§ **Work task 1**:
List every company that the article below about the Tucson solar power system names.
§ **Work task 2**:
For the article below about the Tucson solar power system, decide whether each statement agrees with it. Answer yes or no and quote the words that settle it.
(a) Satcon supplied 13 inverters for the project.
(b) Global Solar Energy owns and operates the system.
(c) The system is made up of 750 ground-mounted modules.
§ **Work task 3**:
Continue the article below about the Tucson solar power system from its last sentence.

§ **Supplied text**:
#####
Global Solar Energy is rightly proud of the rows of gleaming panels that make up the new 750-KW solar photovoltaic electric power system sitting on a little more than seven acres of desert across the parking lot and alongside its headquarters production facility in south Tucson, AZ. The copper-indium-gallium-(di)selenide thin-film PV purveyor's own strings of flexible CIGS cells reside in each of the 6600 ground-mounted modules, which were assembled nearby at Solon's 60-MW North American manufacturing site.
The system will generate an annual juice flow of about 1.1 million kilowatt-hours (AC), which calculates to approximately 1.46 kilowatt-hours per installed kilowatt (DC) of PV, given the 110-120-watt power specs of the CIGS modules. Since the system is expected to turn photons into electrons for 25 years, Global's CIGS field should have a lifetime comparable to other thin-film and crystalline-silicon PV installations.
Solon designed the array and installed its modules, while MMA Renewable Ventures finances, owns, and operates the system. Satcon provided 13 inverters for the project, according to sources at MMA (who also told me the system was turned on in October--so why the wait in announcing its activation?). Global buys the power generated from MMA under the constructs of long-term commercial financing deal AKA the proverbial power purchase agreement.
#####
§ **Supplied data**:
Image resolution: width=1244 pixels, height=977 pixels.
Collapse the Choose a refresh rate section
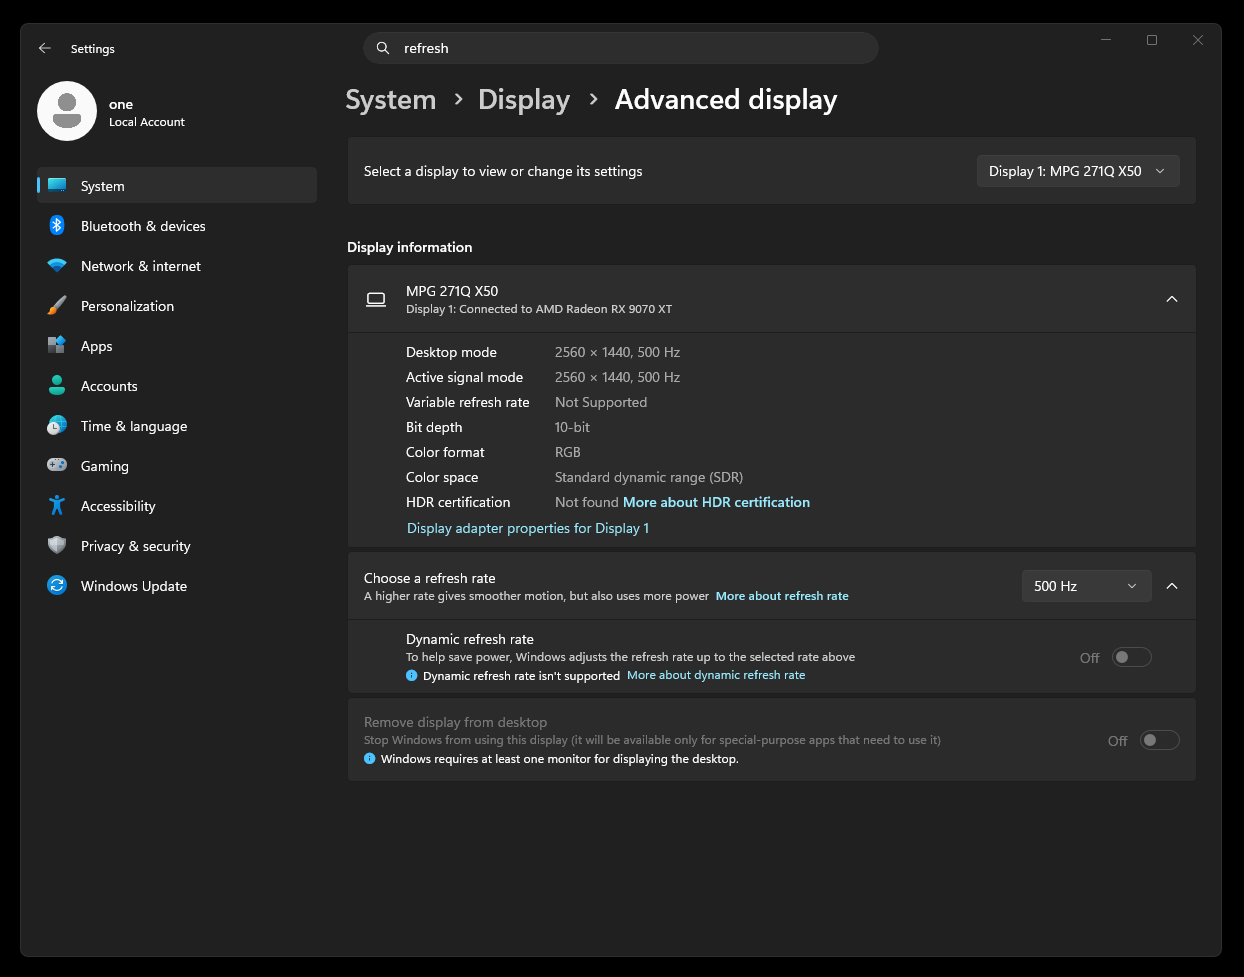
#####
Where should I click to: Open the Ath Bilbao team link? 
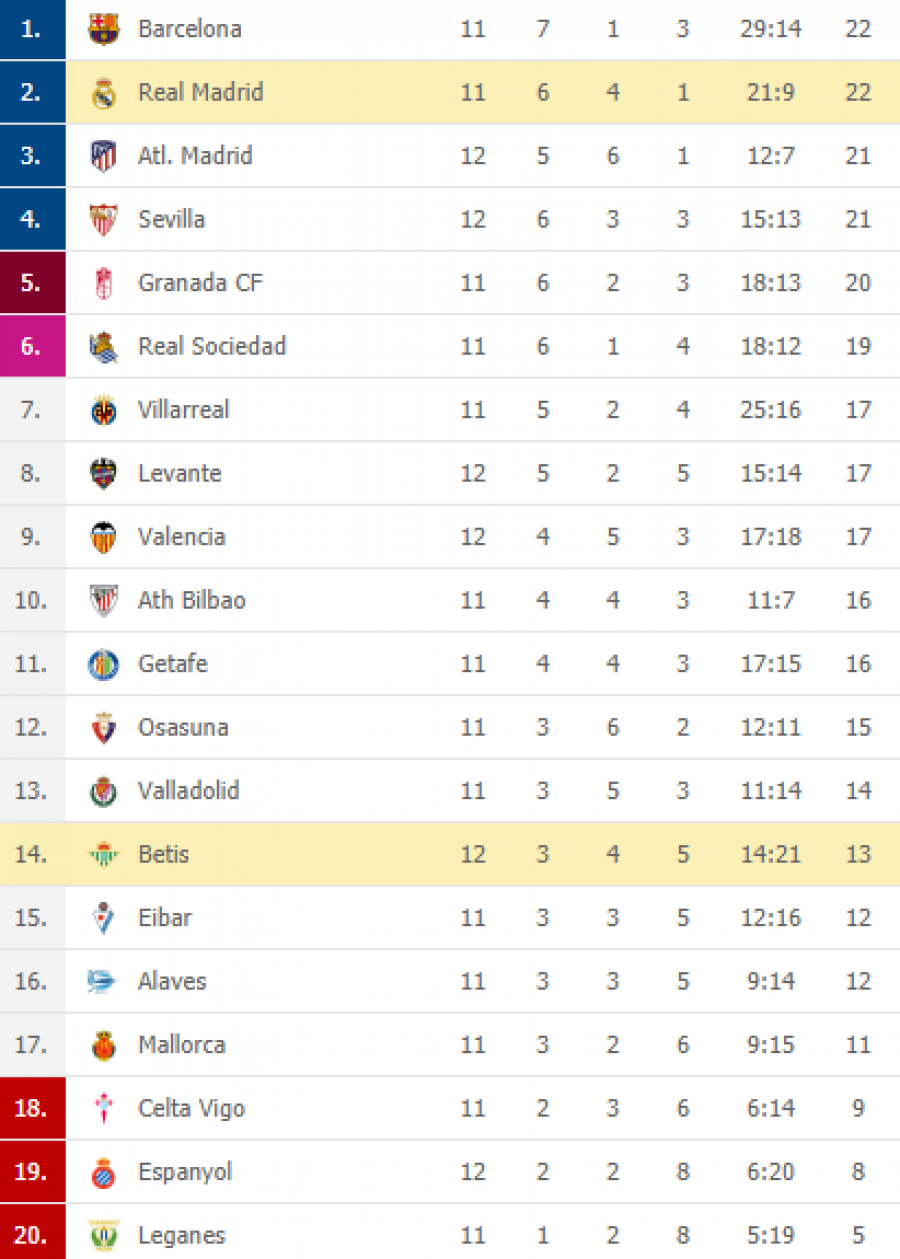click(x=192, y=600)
#####
§ **Response 1**:
Global Solar Energy, Solon, MMA Renewable Ventures, Satcon

§ **Response 2**:
(a) Yes: "Satcon provided 13 inverters for the project"
(b) No: "MMA Renewable Ventures finances, owns, and operates the system"
(c) No: "reside in each of the 6600 ground-mounted modules"

§ **Response 3**:
The project also got a boost from Tucson Electric Power, which "helped fund the project through its agreement to purchase the renewable energy credits generated by the array’s clean energy," credits which will "help TEP pursue goals established under Arizona’s Renewable Energy Standard, which calls on electric utilities to work toward securing 15% of their power from renewable resources by 2015," according to the press release.
It's a sweet renewable-energy circle-of-life story, where products made at Global Solar's plant are now helping handle as much as a quarter of the factory's electrical load, and the employees can see the fruits of their labors in living color, up close and personal. In the process, the company will garner valuable commercial-scale data on peak power ratings, module stabilization and efficiencies, and overall system behavior of the CIGS array--a real-world/real-time product performance feedback loop right on Global's doorstep.
As impressive as Global's new system might be, one of the company's claims deserves further scrutiny--that of being the "world's largest CIGS thin-film solar array." Mike Gering, the no-nonsense president/CEO of Global, stated in the announcement that "we are proud to be instrumental in this industry first and excited to be a part of one of MMA’s cutting-edge projects. As the only CIGS provider to have its technology powering a commercial-scale solar array, Global Solar Energy continues to prove itself as a solar industry leader."
Let's stipulate to Global's position as industry leaders. The company is one of a handful of concerns that have actually shipped megawatts of CIGS-based product and is well on its way to volume-production levels in its Tucson and new Berlin fabs. But is Global the only CIGS outfit with its cells/modules providing sun-juice for a commercial-scale array?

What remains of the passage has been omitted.